On the night of April 14-15, 2014, 276 mostly Christian female students were kidnapped from a high school by the Islamic terrorist group Boko Haram in Nigeria

The dream was vivid, sickeningly strong,
the type that wakes you up because extreme
duress propels your pounding heart along
until it jolts you out with stifled scream
to whisper reassurance: “Nothing’s wrong.
Slow down now, heart, and sleep, it’s just a dream.”

No sleep will soothe your heart after this dream.
No parent laughs off visions of a strong
assailant looming as your daughters scream
and snatching them with clear intent for wrong.
You lie there, knowing worry is extreme,
but wishing you had brought your gun along.

The morning comes; Spring Break has sped along
and yet your mind is slow to shake that dream.
Your shaking hands spill coffee grinds. “What’s wrong
with you today?” your wife asks with extreme
annoyance, for she likes her coffee strong.
“I’ll get us Starbucks,” you try not to scream.
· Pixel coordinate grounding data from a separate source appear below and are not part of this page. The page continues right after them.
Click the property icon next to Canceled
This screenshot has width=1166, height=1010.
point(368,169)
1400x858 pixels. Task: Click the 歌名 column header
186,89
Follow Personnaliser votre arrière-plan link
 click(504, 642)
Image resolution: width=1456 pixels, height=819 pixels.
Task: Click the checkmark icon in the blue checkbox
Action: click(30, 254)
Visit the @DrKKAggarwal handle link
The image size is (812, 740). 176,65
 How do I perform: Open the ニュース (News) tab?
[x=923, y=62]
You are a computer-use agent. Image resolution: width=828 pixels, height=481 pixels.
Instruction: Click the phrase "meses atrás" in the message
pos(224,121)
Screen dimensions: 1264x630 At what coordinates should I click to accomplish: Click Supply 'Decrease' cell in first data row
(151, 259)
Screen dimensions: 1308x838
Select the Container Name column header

Inside the coffee shop, the headlines scream.
You scan them, unmoved, as you move along:
“300 schoolgirls captured by extreme
armed militants.” And then your heart beats strong
as suddenly you’re pushed back to the dream
where only waking up could right the wrong.

They must have wakened, sensing something wrong.
Perhaps they stood up, saw, and tried to scream
or run away, but generally strong
and sturdy legs gave out as in a dream,
so their assailants carried them along.
Their terror must have been—must be—extreme.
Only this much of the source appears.